TAMPA, Fla., Aug. 28, 2017 /PRNewswire/ -- A recent U.S. Supreme Court ruling has paved the way for religious entities to potentially use tax-exempt bonds for secular projects on their properties, leading to questions about how this will play out as organizations consider bond financing for new projects.
Many church leaders are wondering if bonds could be used for everything from playgrounds to buildings as legal experts determine exactly what is covered in the recent Trinity Lutheran Church v. Comer decision.
On June 26, the U.S. Supreme Court, in a 7-2 decision, held that the government cannot exclude religious institutions from generally available, secular government programs solely because of the institutions' religious character.
A key potential ramification of this ruling is that religious institutions are now on solid legal footing to apply for tax-exempt bonds for building projects that are unrelated to religious instruction or ministry.
Historically, religious entities – most often a church and adjoining school – struggled to obtain bond financing due to uncertainty surrounding the breadth of the U.S. Establishment Clause and Blaine Amendments. The U.S. Establishment Clause and the Blaine Amendments (enacted in more than 35 states) were enacted to further the separation of church and state, including prohibiting direct government aid to educational institutions whose religious mission cannot be separated from their purpose.

→ **GOAL OF THE EXERCISE**
Reproduce the press release on the Supreme Court ruling and tax-exempt bonds word for word, from start to finish.

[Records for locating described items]
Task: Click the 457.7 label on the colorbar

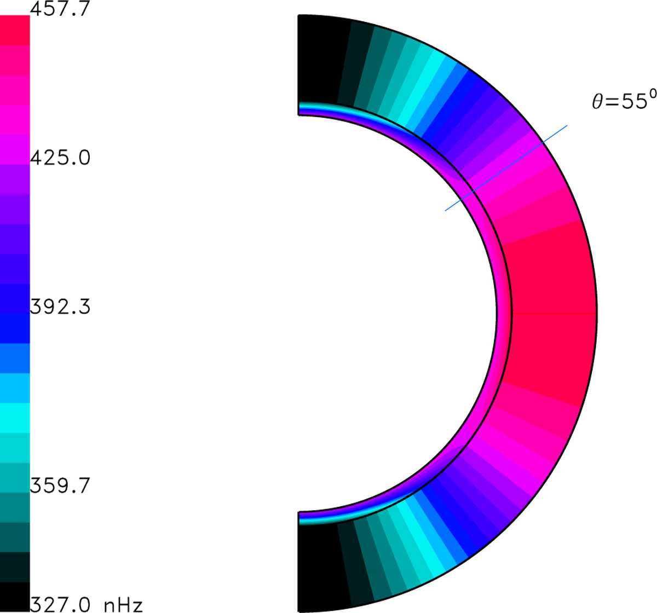Action: coord(59,10)
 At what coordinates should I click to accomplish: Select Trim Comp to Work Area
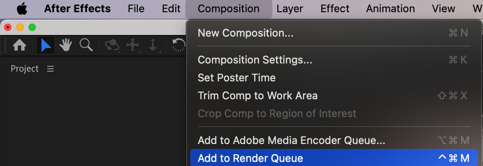[x=257, y=96]
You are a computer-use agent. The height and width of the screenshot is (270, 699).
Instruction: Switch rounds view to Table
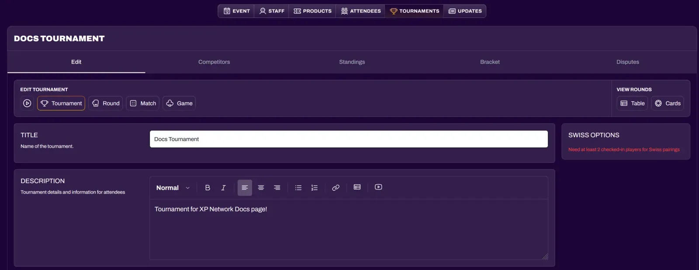(632, 104)
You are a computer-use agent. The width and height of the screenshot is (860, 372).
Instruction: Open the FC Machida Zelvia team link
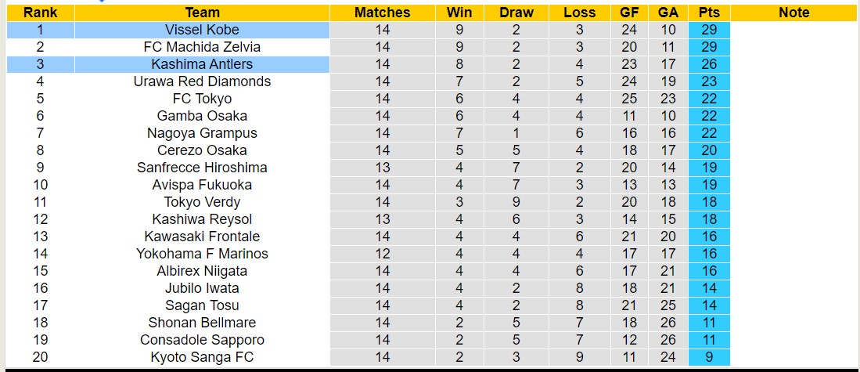point(202,47)
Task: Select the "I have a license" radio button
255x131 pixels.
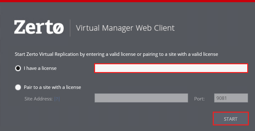Action: [x=18, y=68]

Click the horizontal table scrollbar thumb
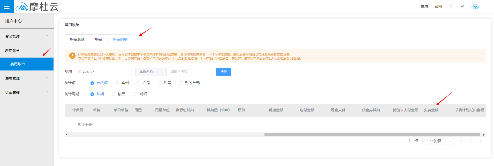click(x=372, y=135)
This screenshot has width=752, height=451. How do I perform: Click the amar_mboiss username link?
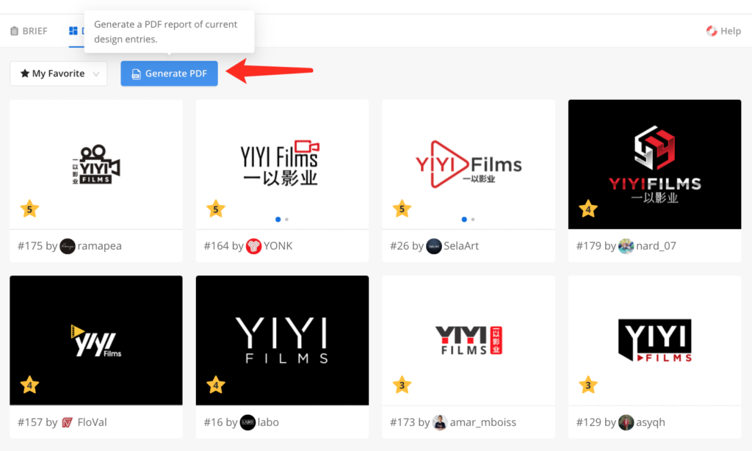click(x=482, y=422)

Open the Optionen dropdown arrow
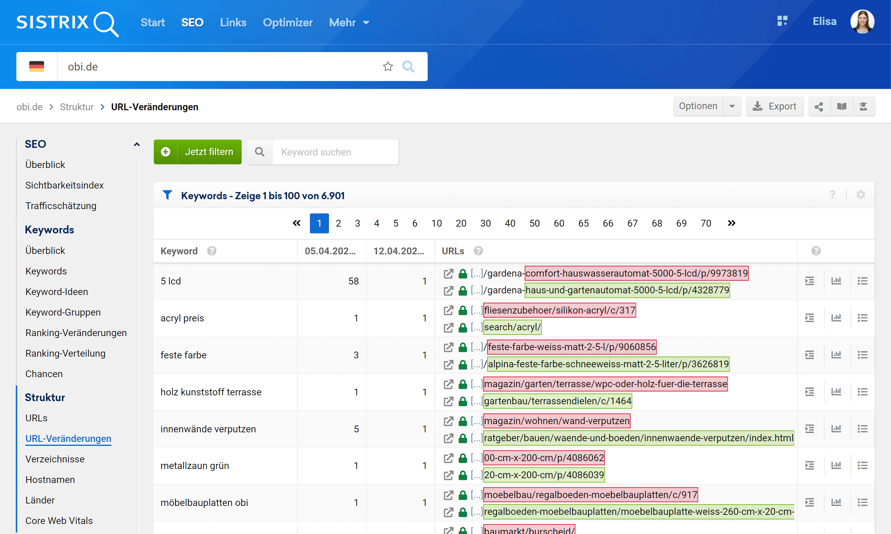pyautogui.click(x=732, y=107)
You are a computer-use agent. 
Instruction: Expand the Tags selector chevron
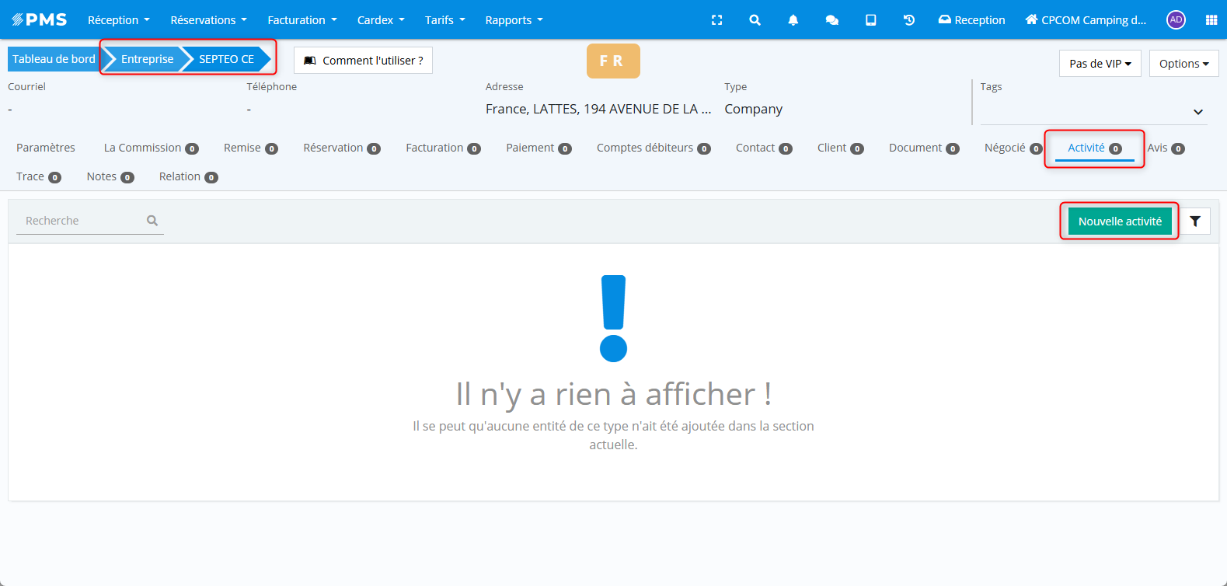tap(1197, 112)
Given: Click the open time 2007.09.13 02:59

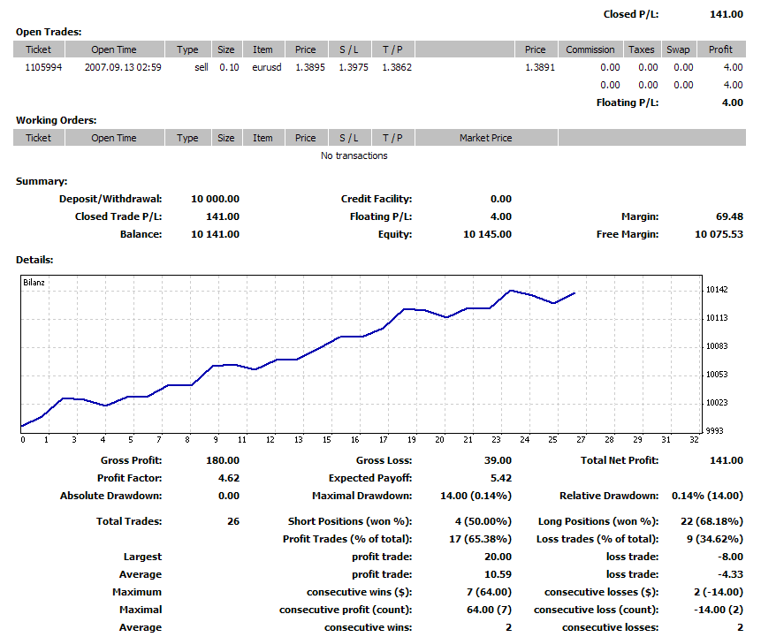Looking at the screenshot, I should click(123, 67).
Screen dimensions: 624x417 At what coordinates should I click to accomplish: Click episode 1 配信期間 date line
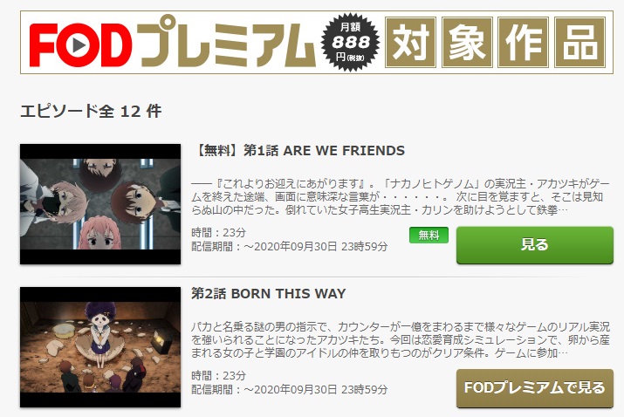[290, 247]
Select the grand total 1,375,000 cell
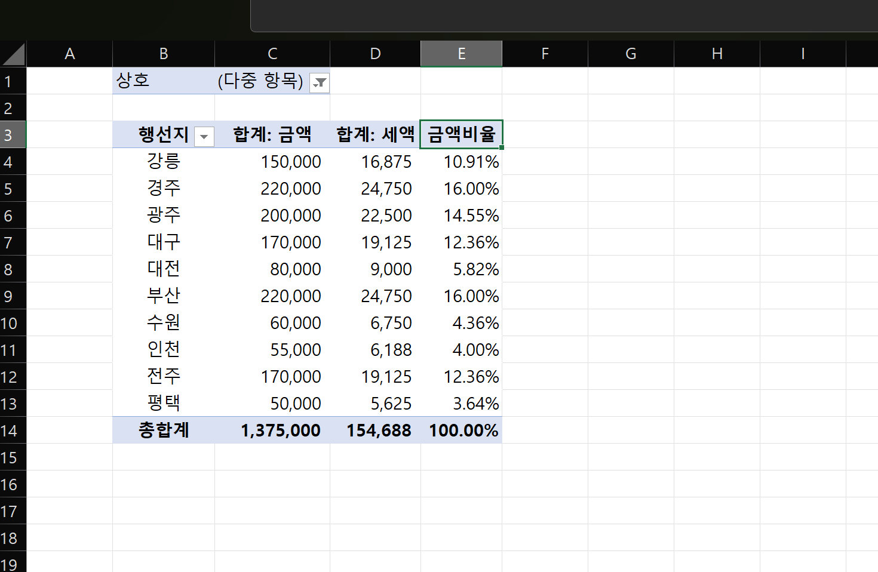 point(280,430)
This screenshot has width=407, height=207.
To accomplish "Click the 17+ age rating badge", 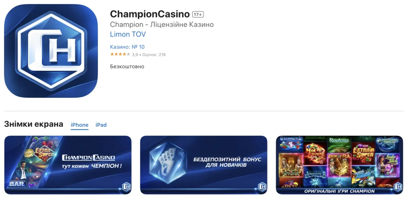I will click(198, 15).
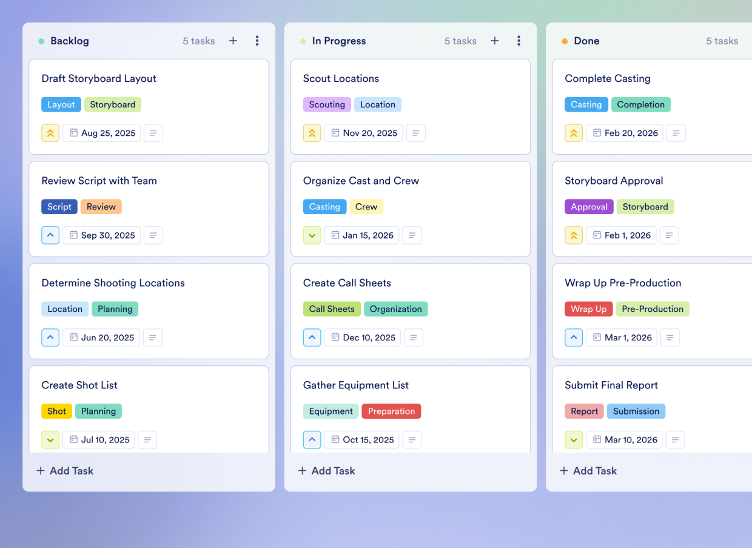This screenshot has height=548, width=752.
Task: Click Add Task in the Done column
Action: click(x=588, y=470)
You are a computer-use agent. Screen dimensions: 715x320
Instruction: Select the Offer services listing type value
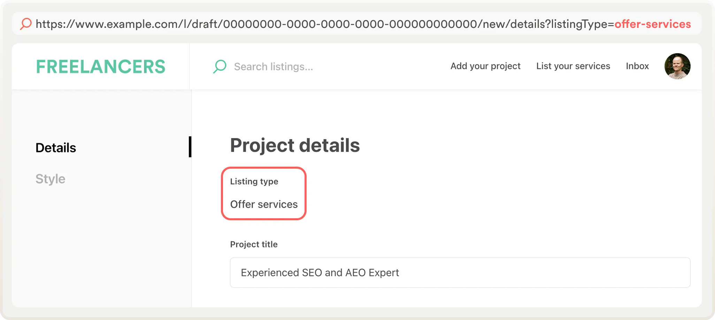click(x=264, y=204)

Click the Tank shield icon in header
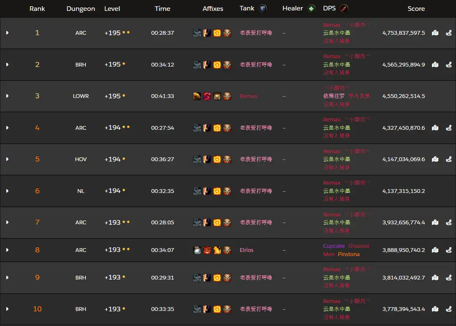pyautogui.click(x=263, y=9)
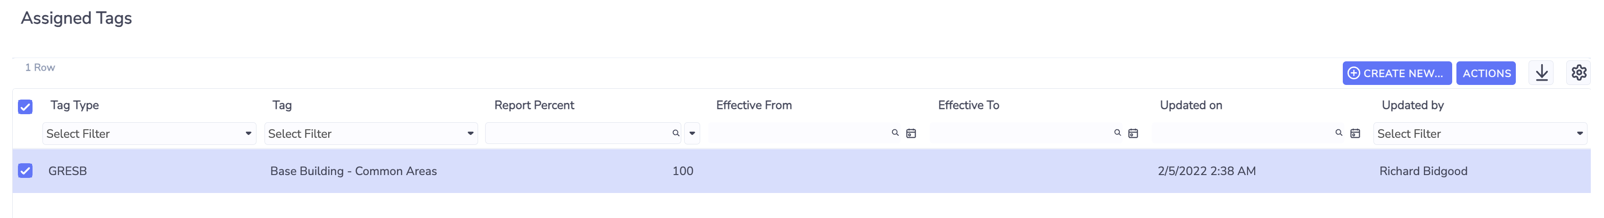The width and height of the screenshot is (1604, 218).
Task: Open the Updated by filter dropdown
Action: pyautogui.click(x=1480, y=133)
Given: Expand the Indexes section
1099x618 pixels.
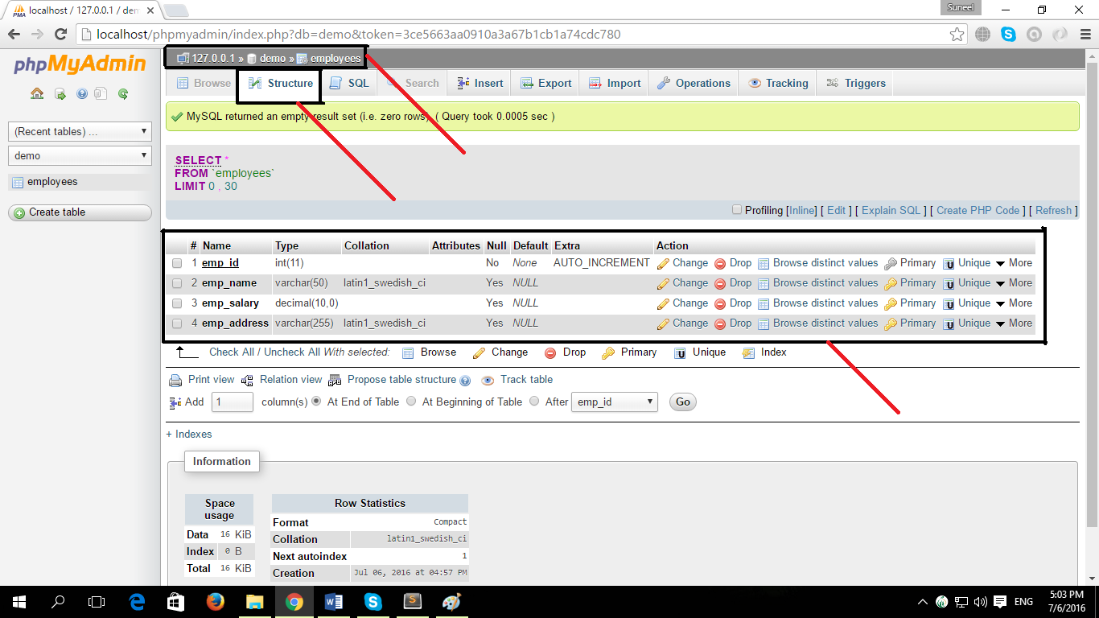Looking at the screenshot, I should pos(188,434).
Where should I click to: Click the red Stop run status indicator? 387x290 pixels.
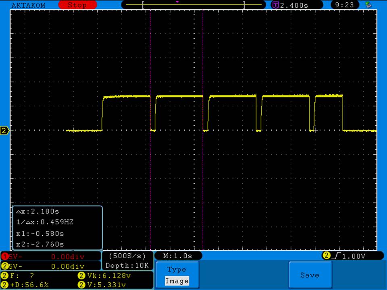(77, 5)
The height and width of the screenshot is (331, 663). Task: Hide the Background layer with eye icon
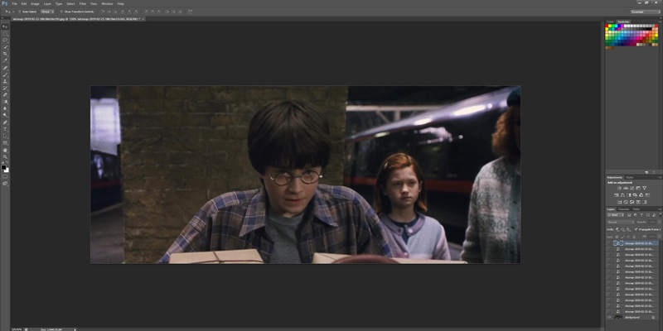pos(609,317)
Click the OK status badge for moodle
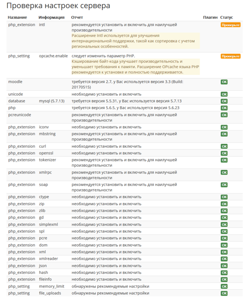 pos(224,82)
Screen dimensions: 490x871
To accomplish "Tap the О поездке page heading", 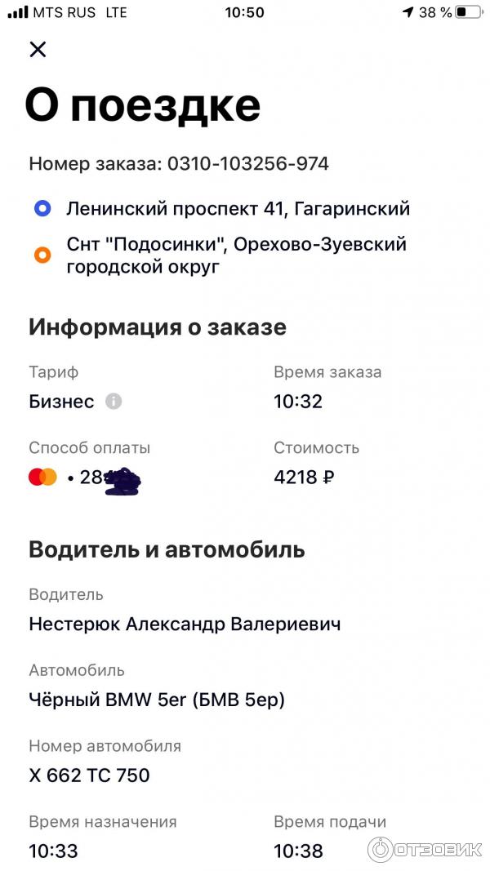I will click(x=143, y=104).
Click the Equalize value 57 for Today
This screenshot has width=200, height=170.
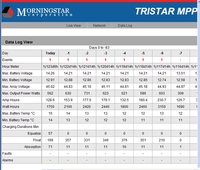point(50,133)
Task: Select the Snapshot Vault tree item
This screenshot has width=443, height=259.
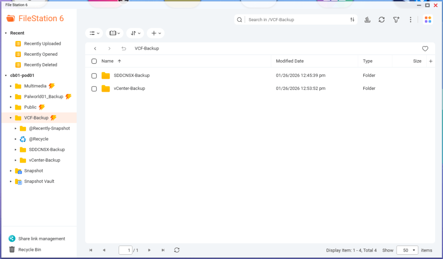Action: [x=39, y=182]
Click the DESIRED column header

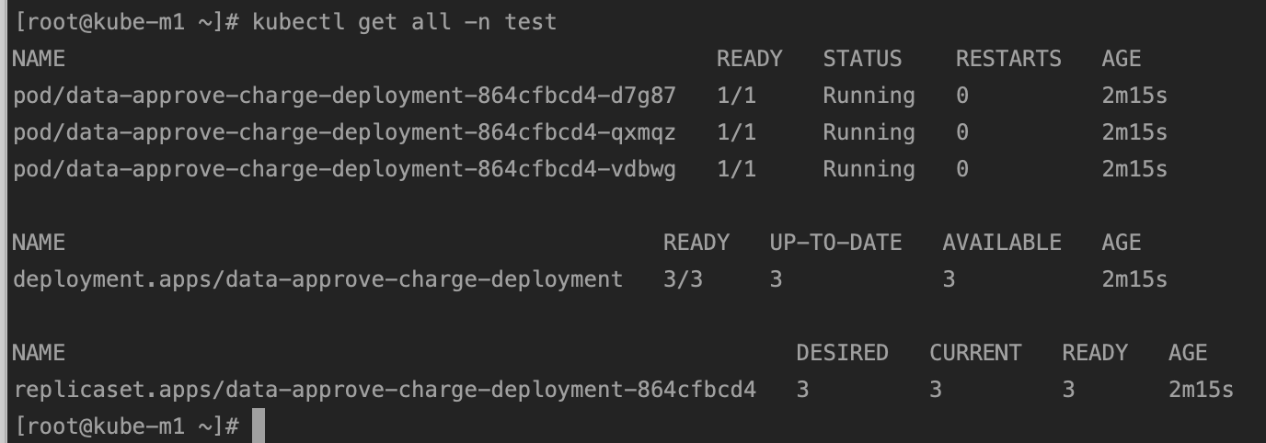(x=842, y=353)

→ **TASK RESPONSE**
TAMPA, Fla., Aug. 28, 2017 /PRNewswire/ -- A recent U.S. Supreme Court ruling has paved the way for religious entities to potentially use tax-exempt bonds for secular projects on their properties, leading to questions about how this will play out as organizations consider bond financing for new projects.
Many church leaders are wondering if bonds could be used for everything from playgrounds to buildings as legal experts determine exactly what is covered in the recent Trinity Lutheran Church v. Comer decision.
On June 26, the U.S. Supreme Court, in a 7-2 decision, held that the government cannot exclude religious institutions from generally available, secular government programs solely because of the institutions' religious character.
A key potential ramification of this ruling is that religious institutions are now on solid legal footing to apply for tax-exempt bonds for building projects that are unrelated to religious instruction or ministry.
Historically, religious entities – most often a church and adjoining school – struggled to obtain bond financing due to uncertainty surrounding the breadth of the U.S. Establishment Clause and Blaine Amendments. The U.S. Establishment Clause and the Blaine Amendments (enacted in more than 35 states) were enacted to further the separation of church and state, including prohibiting direct government aid to educational institutions whose religious mission cannot be separated from their purpose.